O autor faz a gente se questionar continuamente sobre conceitos como moral, ética, lealdade e justiça. O bem e o mal são noções relativas? O certo e o errado dependem de época e lugar? O ser humano costuma estabelecer linhas de ação a serem seguidas de acordo com a conjuntura existente e elas podem evoluir à medida que os contextos histórico, social, econômico e cultural se modificam. Ambos os avanços seguem em paralelo. Somos frutos do meio e o meio é fruto de nossa mentalidade.
O fato é que mais de um milênio nos separa dos eventos narrados e, portanto, estranhamos muitos dos comportamentos descritos no livro. Tentamos medir as atitudes dos personagens com nossa atual régua de valores. Vale a pena constatar nossa tendência a fazer comparações anacrônicas e também perceber quanto a sociedade progrediu desde então e o tanto que, em alguns aspectos, somos exatamente os mesmos.
Outro ponto abordado é o constante cotejo entre as condições das casas à época com o que existia quando o Império Romano ocupava a ilha. As construções romanas eram tão duráveis que há resquícios delas até hoje. Não é incomum que edificações e materiais antigos permaneçam intactos por muito mais tempo que os modernos. Nesse âmbito, parece que a humanidade desaprendeu muito de seu conhecimento.
Já as cidades começaram a mostrar os efeitos nocivos do povoamento desenfreado. Ainda não havia cuidados higiênicos e sanitários que permitissem às pessoas viver em um ambiente saudável sem o distanciamento e a renovação natural que o campo propicia. Os hábitos urbanos reforçaram a pestilência nas ruas, o que só viria a ser resolvido séculos mais tarde.
A violência é outro tema tratado nas Crônicas.
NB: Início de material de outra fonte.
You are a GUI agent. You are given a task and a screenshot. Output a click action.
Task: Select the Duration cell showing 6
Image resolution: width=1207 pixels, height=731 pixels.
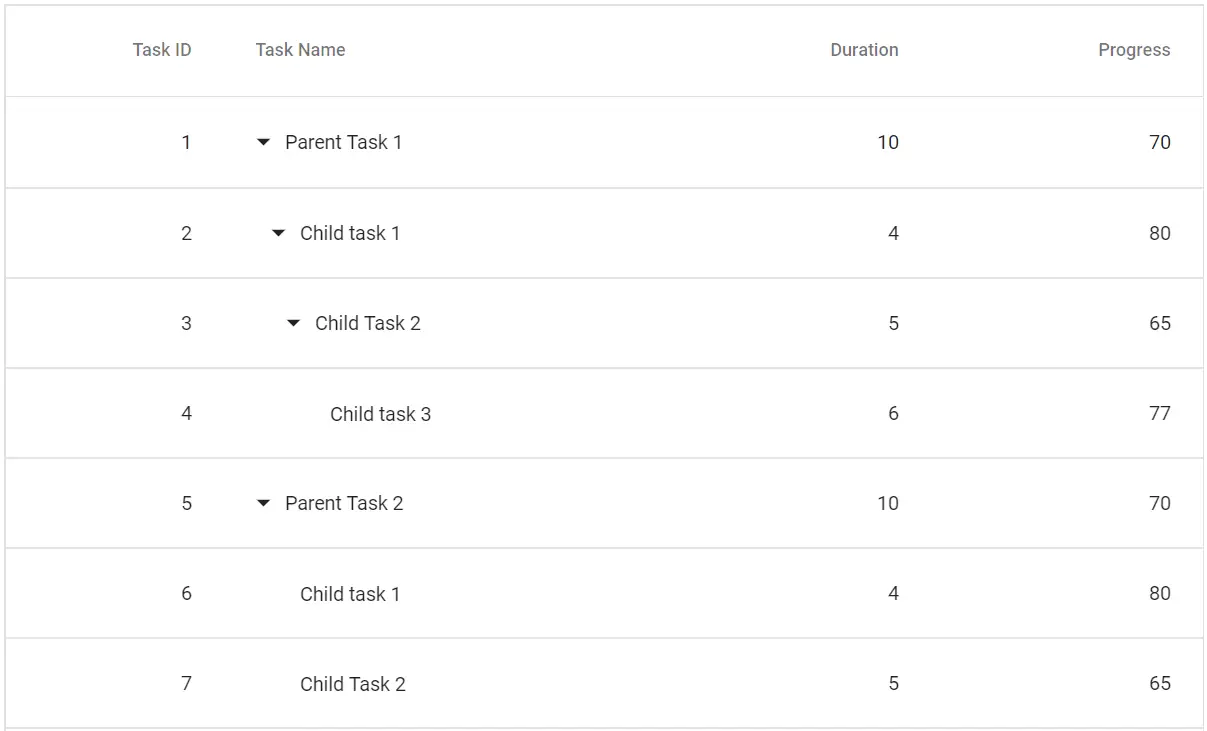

A agressão contra as mulheres e crianças não apenas era habitual, como necessária para obtenção de obediência, segundo orientado pela própria religião. As lutas sangrentas e impiedosas transformavam-se em belas canções pelos poetas, que celebravam e eternizavam os heróis e seus grandiosos feitos, endeusando e espalhando a fama de pessoas não tão especiais assim, glorificando ações que, ao vivo, eram pura carnificina.
Assim era a vida de Uhtred, talhada pela força de sua espada e exaltada por sua extensa reputação. Ele tinha nítida consciência de sua habilidade física e tática e total convicção de que entraria em batalhas para ganhar ou, pelo menos, morrer tentando. Confiante e seguro de si, mesmo assim foi seduzido pela ideia de um poder ilimitado e um futuro suntuoso. Seu orgulho e sua infinita vaidade o levaram a acreditar em falsos profetas e em resultados milagrosos, mesmo sabendo que teria plenas condições de traçar seu próprio destino.
Mas e as fiandeiras? Já não está tudo escrito? Se há uma certeza na vida é que os sonhos são traiçoeiros, os sofrimentos, garantidos, e as mortes, inevitáveis. E mais: o sofrimento pela morte dos nossos sonhos é o mais dolorido e cruel.